**INPUT**
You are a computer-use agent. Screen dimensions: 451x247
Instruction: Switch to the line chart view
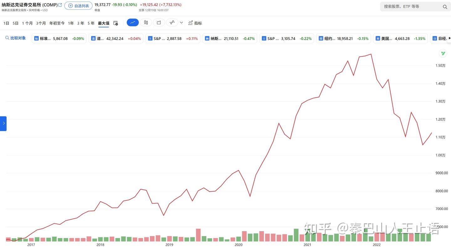coord(132,23)
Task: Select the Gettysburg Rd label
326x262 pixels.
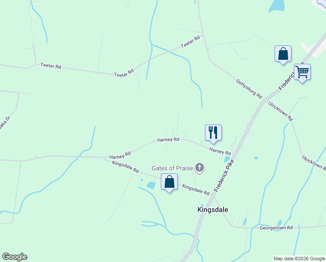Action: tap(249, 89)
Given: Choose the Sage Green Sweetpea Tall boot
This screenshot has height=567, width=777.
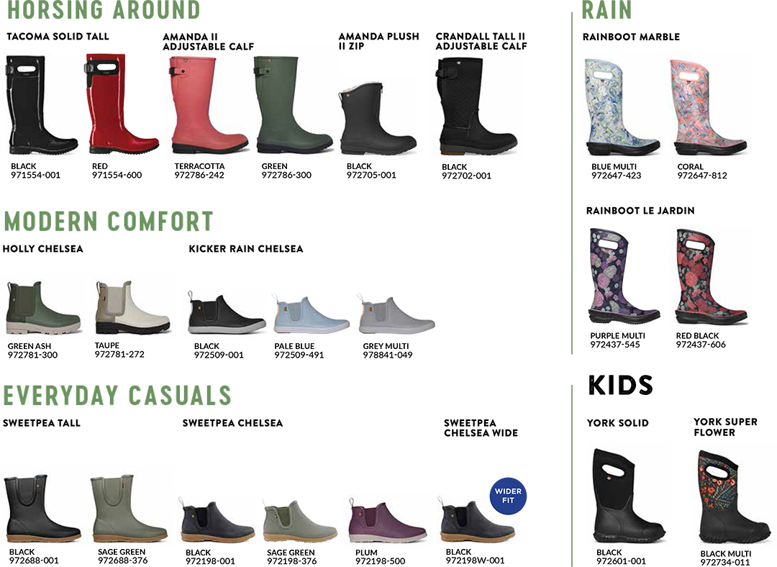Looking at the screenshot, I should pyautogui.click(x=128, y=509).
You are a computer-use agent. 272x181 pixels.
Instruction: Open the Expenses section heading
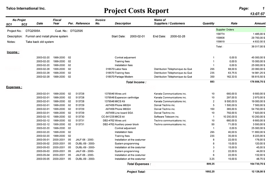click(15, 87)
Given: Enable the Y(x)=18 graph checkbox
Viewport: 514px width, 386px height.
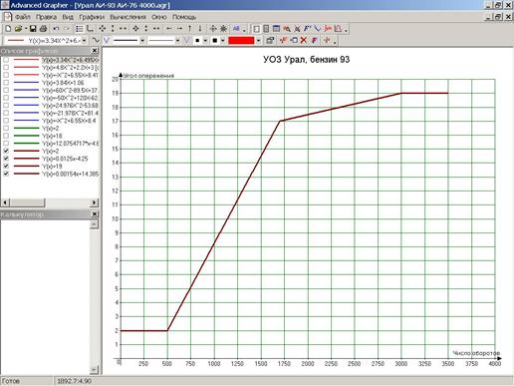Looking at the screenshot, I should coord(6,136).
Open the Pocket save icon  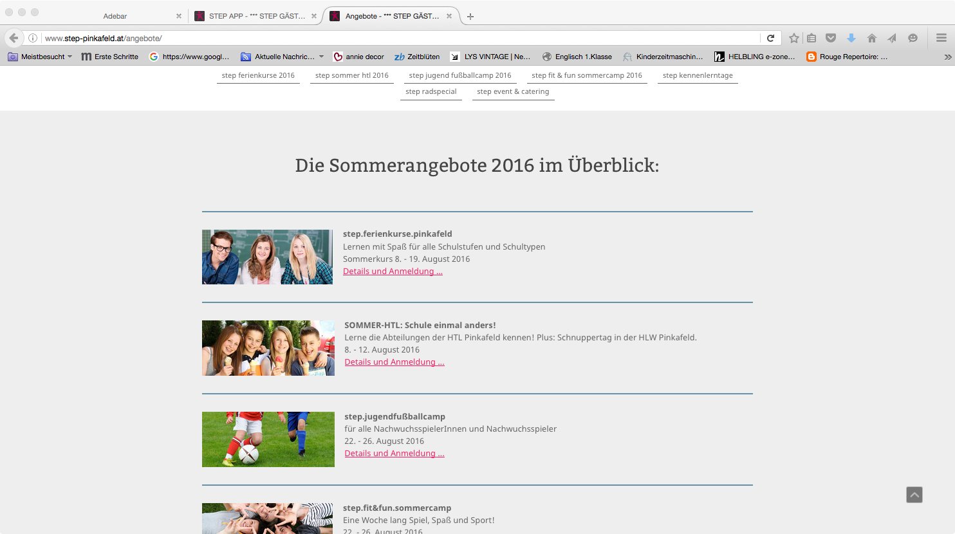[x=831, y=38]
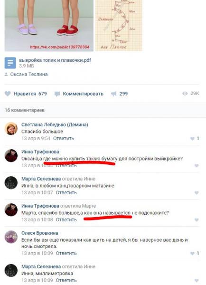Toggle the like on Инна's бумагу question comment
Image resolution: width=206 pixels, height=285 pixels.
click(197, 166)
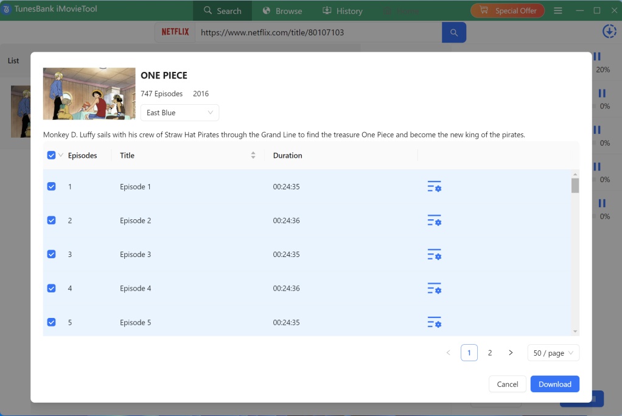
Task: Open settings icon for Episode 3
Action: click(434, 255)
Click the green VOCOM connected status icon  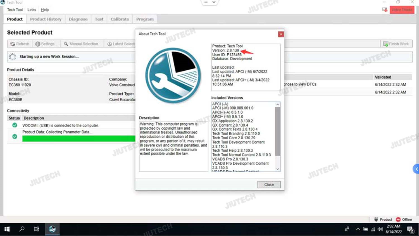(x=15, y=125)
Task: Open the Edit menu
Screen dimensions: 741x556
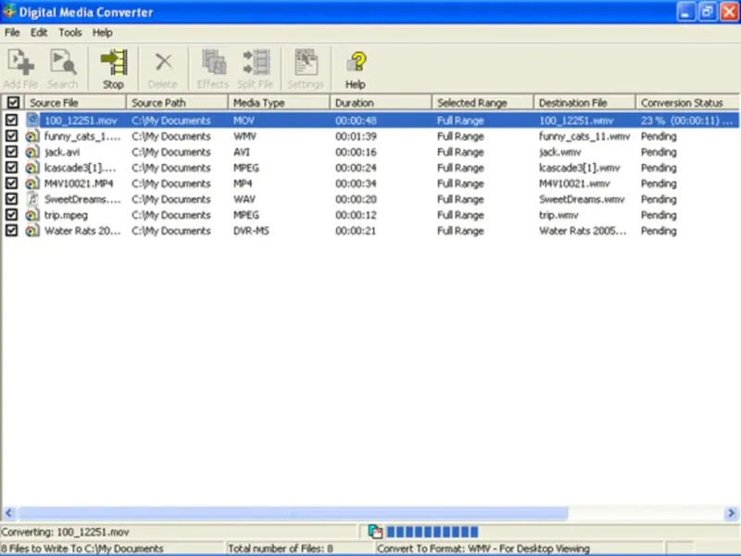Action: pos(39,32)
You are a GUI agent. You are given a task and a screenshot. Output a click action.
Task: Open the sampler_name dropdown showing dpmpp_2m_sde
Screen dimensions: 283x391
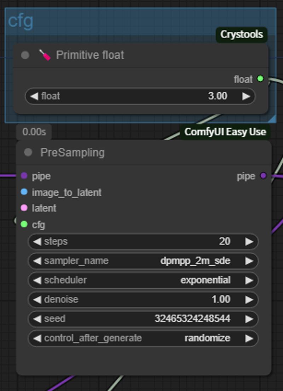click(x=143, y=261)
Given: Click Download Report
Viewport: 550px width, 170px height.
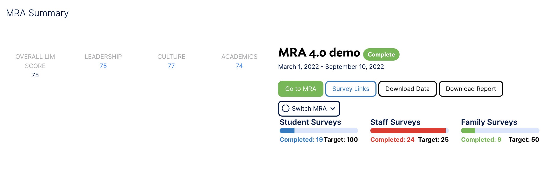Looking at the screenshot, I should click(471, 89).
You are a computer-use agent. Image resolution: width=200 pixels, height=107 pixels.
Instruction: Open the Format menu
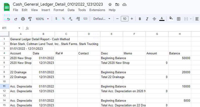(x=59, y=10)
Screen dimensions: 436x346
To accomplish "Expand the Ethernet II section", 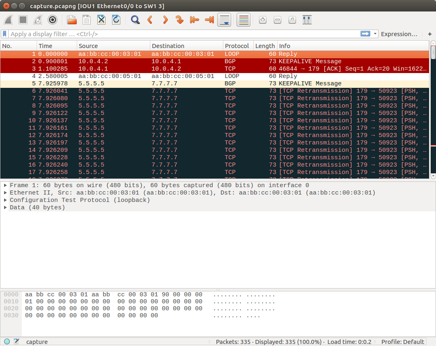I will click(6, 193).
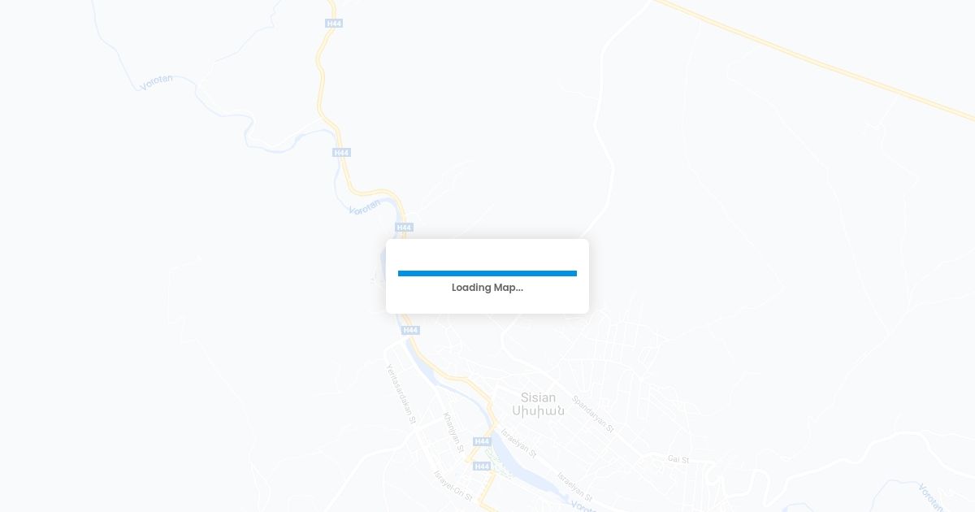Click the Vorotan label beside the H44 curve
The height and width of the screenshot is (512, 975).
click(365, 206)
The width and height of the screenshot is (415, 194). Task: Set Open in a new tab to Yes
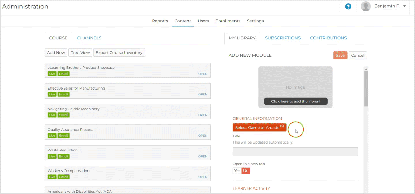click(x=237, y=170)
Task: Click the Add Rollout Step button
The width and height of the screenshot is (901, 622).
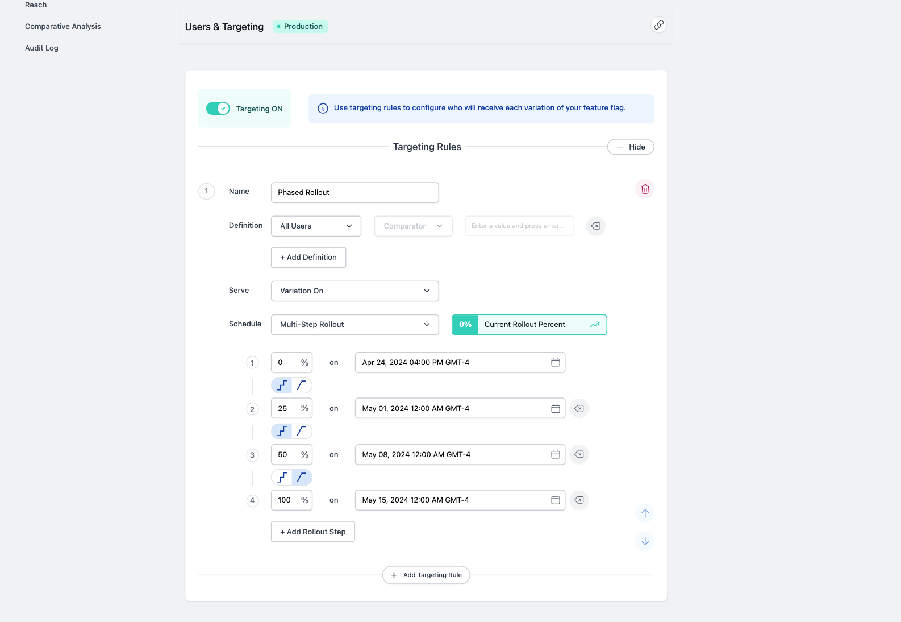Action: [312, 532]
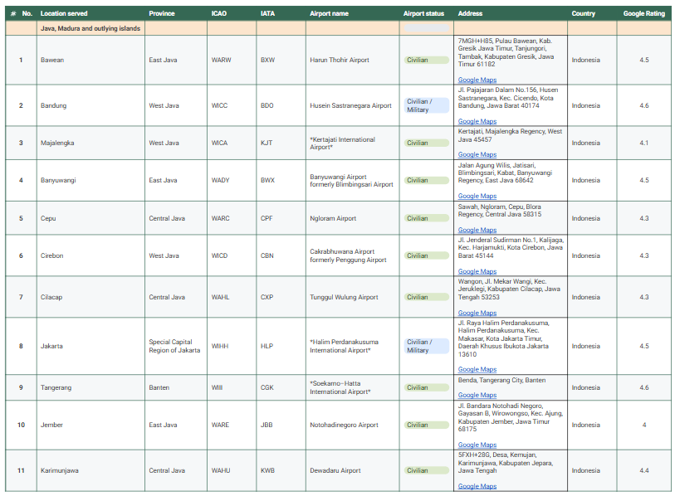Select the rating cell for Jember

click(x=643, y=425)
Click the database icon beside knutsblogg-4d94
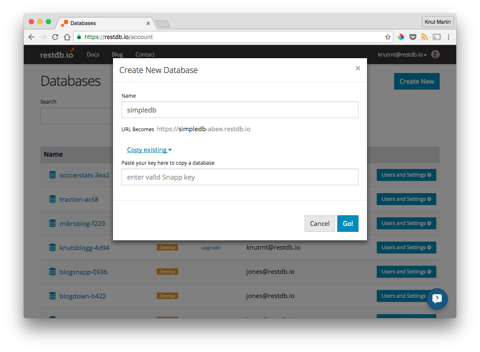Screen dimensions: 480x352 tap(53, 248)
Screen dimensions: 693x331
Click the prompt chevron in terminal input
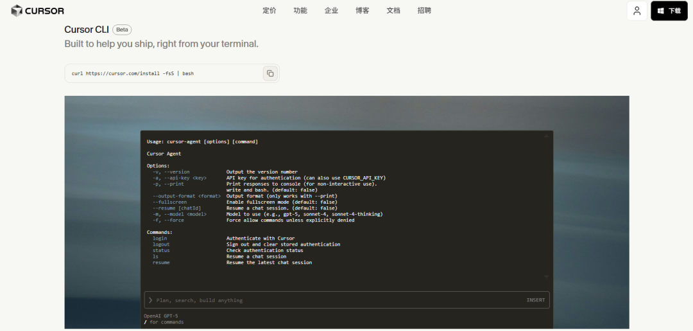pos(150,300)
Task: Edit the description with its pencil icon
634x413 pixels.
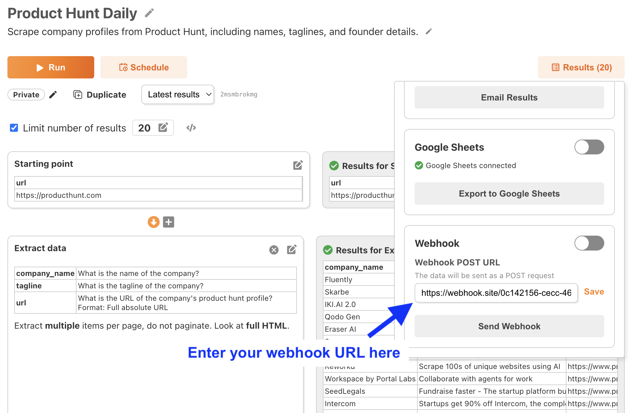Action: [x=429, y=32]
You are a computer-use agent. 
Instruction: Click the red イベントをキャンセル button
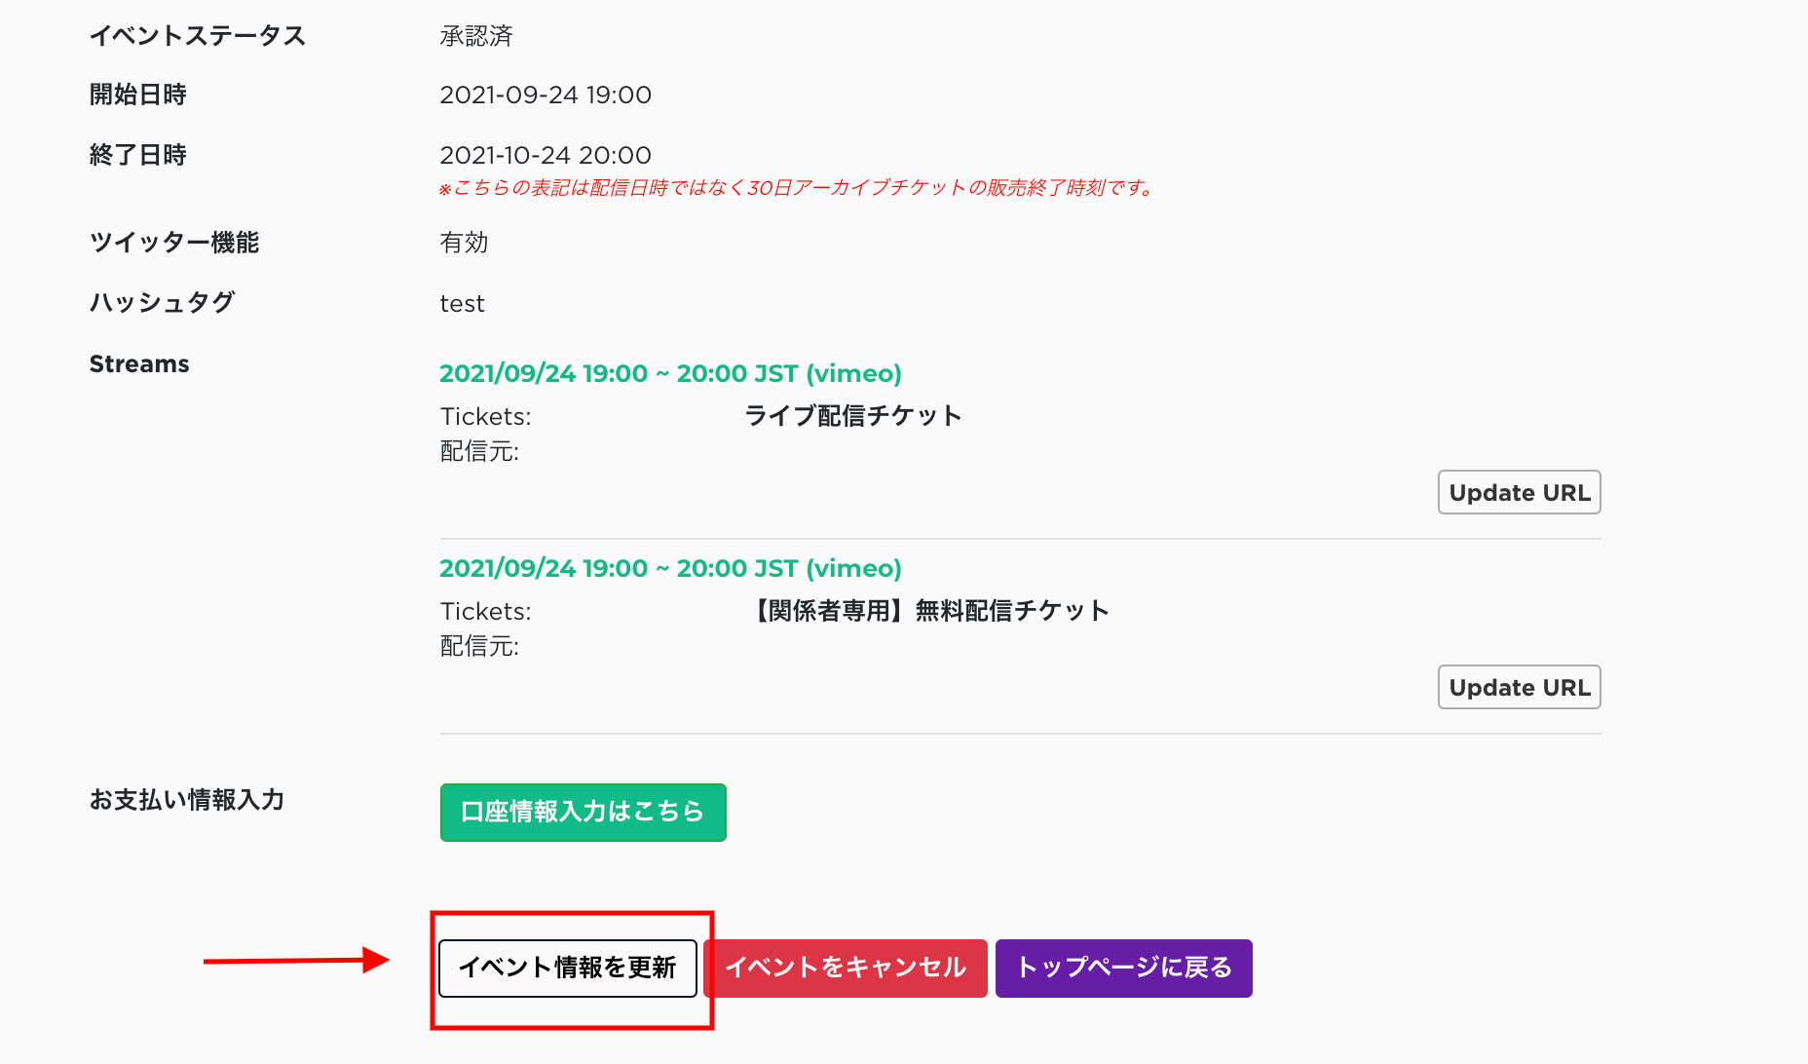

**YOUR INSTRUCTIONS**
Copy every line from the records above that contains the word "agent".

**ANSWER TO THIS TASK**
You are a computer-use agent. Screen dimensions: 451x247
You are a computer-use agent. 272x181 pixels.
You are a GUI agent. You are given a task and a screenshot. Output a click action.
You are a computer-use agent. Image resolution: width=200 pixels, height=107 pixels.
You are a computer-use agent. 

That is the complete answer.